Many among the old elite believed that scruple, gentlemanly habit, and class-based reservations hampering them in their attempts to retain privileged positions.  There is certainly some truth with regard to their loss of political power in cities like New York and St. Louis, where political bosses like William Magear "Boss" Tweed and Edward "Colonel Ed" Butler used tactics anathema to the well-bred gentleman to secure power, and it may have had some truth in the economic sphere, where fortunes like those of the Carnegies and Rockefellers (new money men, not members of the old elite) were built with a ruthlessness the old elite had never known.
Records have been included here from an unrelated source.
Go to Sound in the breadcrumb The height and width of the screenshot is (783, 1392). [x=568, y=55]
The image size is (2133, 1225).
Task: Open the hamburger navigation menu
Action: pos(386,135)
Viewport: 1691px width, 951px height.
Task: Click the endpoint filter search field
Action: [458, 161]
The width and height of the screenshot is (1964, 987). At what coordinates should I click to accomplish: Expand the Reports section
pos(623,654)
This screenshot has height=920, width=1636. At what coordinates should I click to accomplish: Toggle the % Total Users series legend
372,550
But along with disdain for the new political and economic elite—both overwhelmingly Christian—came an anti-Semitism, drawing on longstanding bigotry and the coincidence of the arrival of Jewish immigrants with the decline of the old elite.  That is, a measure of the anti-Semitism endemic to Eliot and his class may be traced to their notion that their genteel ideals put them at a disadvantage vis-à-vis the Jewish immigrants who were arriving in America and often thriving in an environment that did not restrict their actions to the degree that many European countries had.  No less a Brahmin than Henry Adams, thinking of the man of the old class, wrote:

Not a Polish Jew fresh from Warsaw or Cracow—not a furtive Yacoob or Ysaac still reeking of the Ghetto, snarling a weird Yiddish to the officers of the customs—but had a keener instinct, an intenser energy, and a freer hand than he—American of Americans, with Heaven knew how many Puritans and Patriots behind him… 

The old elite’s sense of displacement, coinciding with the arrival and success of Jewish immigrants, in no way excuses the anti-Semitism of “Gerontion” or After Strange Gods, although it might be said to provide an explanatory context: Eliot’s bigotries were those of his class in a particular phase of its decline.